Cernunnos: Stag god of the forest, primal, masculine ruler of animals and all green things that grow. He is often portrayed as a man with antlers.
In some versions of the tale of Manaanan Mac Lir, his wife Aoife was turned into a crane. When she died, Manannan made a bag from her skin that would hold magical items. Many Celtic witches make crane bags in which they place items of magical or spiritual significance. It can be made of leather, cotton, linen, wool or any other fabric. It can be any color, and may be decorated with Celtic symbols or imagery. The Crane Bag is similar to a Mojo Bag or Medicine Bag, and what you place in it is entirely up to you.
Such items may include:
• Crystals and Stones
• Plants, leaves, twigs, roots or bark
• Herbs, plants or flowers
• Fur, nails, bones, claws or other animal parts
• Animal, plant or spirit guide figures
• Ogham, runes or other items with magical symbols
• Any other items with a spiritual purpose
When practicing divination, many Celtic witches and modern druids look to the wisdom of the Ogham. The Ogham began as an ancient British and Irish alphabet, consisting of twenty characters formed by parallel strokes on either side of, or across a continuous line. It evolved into a system of divination, largely due to the work of Robert Graves in his book The White Goddess. Each ogham symbol is associated with a specific tree and a divinatory meaning.

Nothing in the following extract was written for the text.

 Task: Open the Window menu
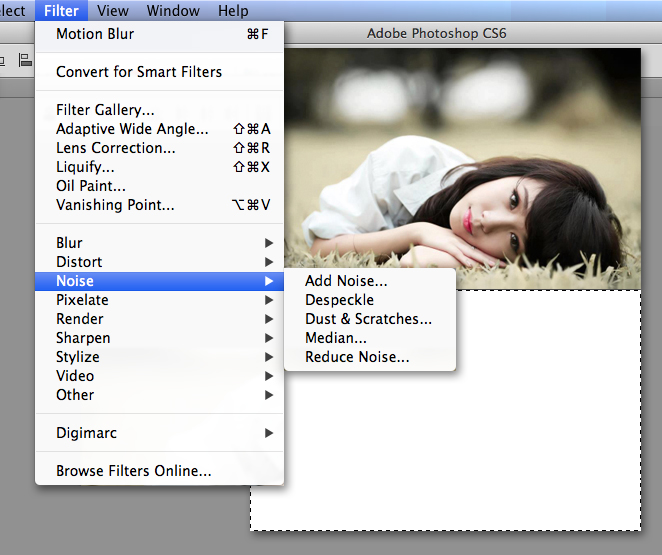[x=173, y=11]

A 15th century Irish manuscript known as the “Cauldrons of Poesy” tells us that the human body contains three cauldrons. These cauldrons are located in the head, heart and belly of each person. The cauldron in the head is the Cauldron of Wisdom, ruling spiritual health. The cauldron in the heart is the Cauldron of Motion, ruling Psychic Health. The cauldron in the belly is the Cauldron of Warming, ruling physical health. These three cauldrons are similar to chakras, as each one represents various aspects of life. Celtic witches work with them in meditation, visualizing each cauldron in the upright position.

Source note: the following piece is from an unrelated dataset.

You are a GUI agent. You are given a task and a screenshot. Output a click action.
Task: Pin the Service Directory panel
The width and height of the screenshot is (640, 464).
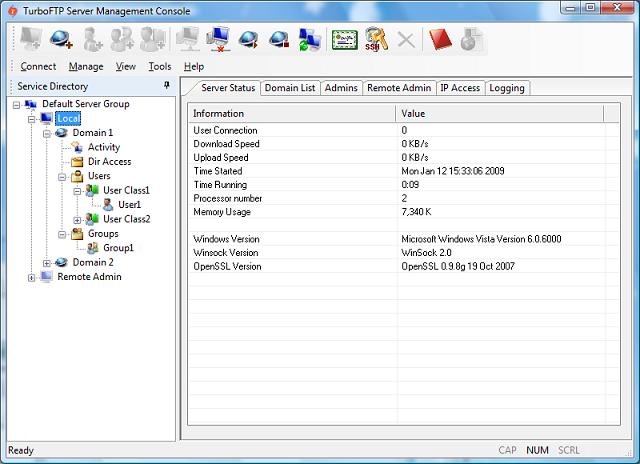pyautogui.click(x=166, y=87)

Symbols used in Celtic magic include the triquetra and the triskele. The triquetra is a Celtic knot symbol consisting of a triple knot with with a circle in the middle. The triskele is a triple spiral that appears to be in motion, as if it is spinning. Both of these symbols represent the Land, the Sea and the Sky. They can be carved onto candles or drawn on parchment paper when casting spells. Objects with these symbols can be placed on your altar. Other imagery can be used, such as pictures of Stonehenge, Brigid’s Cross or figures of animals that appear in Celtic lore.
There are many facets of Celtic magic, and this article only addresses a few of them. The Celtic tradition is rich with symbolism and mystical lore. Those who hear the whispers of the stone circles and the misty moors are invited to draw close to the ancient gods of Ireland, Scotland and Wales.